_Consigne:_ Recopie intégralement l'extrait du texte, sans y changer un seul mot.

_Extrait du texte:_
Préférant ne rien faire. Surtout jamais aboutir. Une forme de stratégie pour pouvoir rester hors de tout regard critique. Certes que, né dans un autre milieu, il aurait eu plus de facilité, grâce notamment à son carnet d’adresses. Indéniable que ça aide dans tous les domaines. Qu’il s’agisse des études ou dans des disciplines artistiques. Mais tout ne peut être imputé à son milieu d’origine. Certains et certaines, issus de familles qualifiées de nanties, se retrouvent dans la même situation mentale que lui. Bien sûr sans avoir de soucis de loyer, de frigo, de retraite, etc. En bref: des héritiers et des héritières. Une différence finalement de taille. Il le sait bien au fond de lui. Un homme très en colère contre une injustice invisible.

_Données fournies:_
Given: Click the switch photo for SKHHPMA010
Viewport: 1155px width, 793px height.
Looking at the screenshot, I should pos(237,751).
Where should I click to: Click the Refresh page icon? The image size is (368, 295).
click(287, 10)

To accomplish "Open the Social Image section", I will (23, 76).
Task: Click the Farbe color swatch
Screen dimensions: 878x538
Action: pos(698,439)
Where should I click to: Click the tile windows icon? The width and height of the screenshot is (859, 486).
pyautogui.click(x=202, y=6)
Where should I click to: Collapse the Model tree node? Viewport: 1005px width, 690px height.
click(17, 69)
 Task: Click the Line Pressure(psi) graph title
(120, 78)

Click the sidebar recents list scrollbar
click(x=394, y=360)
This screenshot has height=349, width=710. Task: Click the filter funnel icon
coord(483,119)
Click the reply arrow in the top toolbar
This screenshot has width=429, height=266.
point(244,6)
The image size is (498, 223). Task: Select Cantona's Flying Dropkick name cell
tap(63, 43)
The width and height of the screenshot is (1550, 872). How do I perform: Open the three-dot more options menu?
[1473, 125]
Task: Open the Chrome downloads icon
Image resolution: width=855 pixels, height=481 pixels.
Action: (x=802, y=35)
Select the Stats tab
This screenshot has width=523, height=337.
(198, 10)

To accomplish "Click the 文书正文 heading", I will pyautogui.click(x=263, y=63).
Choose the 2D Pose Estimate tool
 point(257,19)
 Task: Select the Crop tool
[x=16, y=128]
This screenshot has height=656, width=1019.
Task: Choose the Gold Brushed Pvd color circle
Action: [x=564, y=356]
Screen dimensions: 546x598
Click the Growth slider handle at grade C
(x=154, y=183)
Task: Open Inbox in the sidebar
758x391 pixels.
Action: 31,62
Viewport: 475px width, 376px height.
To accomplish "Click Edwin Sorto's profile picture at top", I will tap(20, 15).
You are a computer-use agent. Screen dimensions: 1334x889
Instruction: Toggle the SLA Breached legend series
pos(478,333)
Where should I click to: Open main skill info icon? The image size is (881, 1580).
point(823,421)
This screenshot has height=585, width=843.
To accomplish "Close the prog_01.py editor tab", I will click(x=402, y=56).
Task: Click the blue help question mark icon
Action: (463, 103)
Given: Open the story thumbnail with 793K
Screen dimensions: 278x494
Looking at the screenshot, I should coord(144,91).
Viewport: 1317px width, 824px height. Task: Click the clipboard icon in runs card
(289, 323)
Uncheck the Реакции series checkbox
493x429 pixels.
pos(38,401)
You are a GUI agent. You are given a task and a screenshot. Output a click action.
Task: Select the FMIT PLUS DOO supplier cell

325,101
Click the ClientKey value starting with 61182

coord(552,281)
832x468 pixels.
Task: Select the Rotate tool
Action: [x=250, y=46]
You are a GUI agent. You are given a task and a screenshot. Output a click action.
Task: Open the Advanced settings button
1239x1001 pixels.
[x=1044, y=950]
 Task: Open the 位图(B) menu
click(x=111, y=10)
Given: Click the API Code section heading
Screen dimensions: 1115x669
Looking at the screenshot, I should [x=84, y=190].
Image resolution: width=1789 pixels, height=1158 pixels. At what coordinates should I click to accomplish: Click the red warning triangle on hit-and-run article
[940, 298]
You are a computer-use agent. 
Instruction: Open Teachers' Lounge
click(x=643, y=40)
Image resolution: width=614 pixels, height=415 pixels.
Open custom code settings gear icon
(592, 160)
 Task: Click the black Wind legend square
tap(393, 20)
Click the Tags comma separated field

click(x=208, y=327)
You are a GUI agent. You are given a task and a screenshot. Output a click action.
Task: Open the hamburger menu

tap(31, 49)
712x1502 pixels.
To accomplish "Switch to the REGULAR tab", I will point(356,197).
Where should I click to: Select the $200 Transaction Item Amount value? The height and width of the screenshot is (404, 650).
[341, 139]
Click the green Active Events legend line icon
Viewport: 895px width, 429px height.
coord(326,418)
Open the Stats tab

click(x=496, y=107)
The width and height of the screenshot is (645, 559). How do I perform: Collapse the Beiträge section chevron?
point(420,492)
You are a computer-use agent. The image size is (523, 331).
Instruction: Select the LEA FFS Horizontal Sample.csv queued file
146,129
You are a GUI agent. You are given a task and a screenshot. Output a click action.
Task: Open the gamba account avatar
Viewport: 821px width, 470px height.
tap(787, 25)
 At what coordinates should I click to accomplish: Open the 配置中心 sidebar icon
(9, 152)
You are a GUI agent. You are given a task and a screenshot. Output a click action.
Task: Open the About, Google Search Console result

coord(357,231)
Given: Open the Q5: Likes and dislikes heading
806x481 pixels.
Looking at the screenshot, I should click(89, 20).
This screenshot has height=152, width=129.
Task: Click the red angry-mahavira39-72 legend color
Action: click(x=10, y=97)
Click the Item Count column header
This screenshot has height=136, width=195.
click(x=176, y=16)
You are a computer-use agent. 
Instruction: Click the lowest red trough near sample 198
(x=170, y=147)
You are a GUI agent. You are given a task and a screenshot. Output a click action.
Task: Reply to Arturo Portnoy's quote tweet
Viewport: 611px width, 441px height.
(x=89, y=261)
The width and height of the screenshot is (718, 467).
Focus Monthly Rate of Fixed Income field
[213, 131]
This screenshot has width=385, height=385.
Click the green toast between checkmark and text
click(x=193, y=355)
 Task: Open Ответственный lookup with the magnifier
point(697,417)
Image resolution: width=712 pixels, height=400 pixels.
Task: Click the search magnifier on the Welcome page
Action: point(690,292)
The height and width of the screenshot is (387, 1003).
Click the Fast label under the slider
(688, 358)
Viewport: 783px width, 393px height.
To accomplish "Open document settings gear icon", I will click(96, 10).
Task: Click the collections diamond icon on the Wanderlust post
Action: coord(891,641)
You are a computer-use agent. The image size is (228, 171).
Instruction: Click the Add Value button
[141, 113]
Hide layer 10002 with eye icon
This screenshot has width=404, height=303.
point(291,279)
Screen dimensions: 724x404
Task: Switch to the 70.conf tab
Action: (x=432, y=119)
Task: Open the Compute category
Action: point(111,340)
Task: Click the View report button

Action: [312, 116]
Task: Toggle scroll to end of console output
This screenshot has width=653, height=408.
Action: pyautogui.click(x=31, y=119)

_Réponse rédigée:_
Préférant ne rien faire. Surtout jamais aboutir. Une forme de stratégie pour pouvoir rester hors de tout regard critique. Certes que, né dans un autre milieu, il aurait eu plus de facilité, grâce notamment à son carnet d’adresses. Indéniable que ça aide dans tous les domaines. Qu’il s’agisse des études ou dans des disciplines artistiques. Mais tout ne peut être imputé à son milieu d’origine. Certains et certaines, issus de familles qualifiées de nanties, se retrouvent dans la même situation mentale que lui. Bien sûr sans avoir de soucis de loyer, de frigo, de retraite, etc. En bref: des héritiers et des héritières. Une différence finalement de taille. Il le sait bien au fond de lui. Un homme très en colère contre une injustice invisible.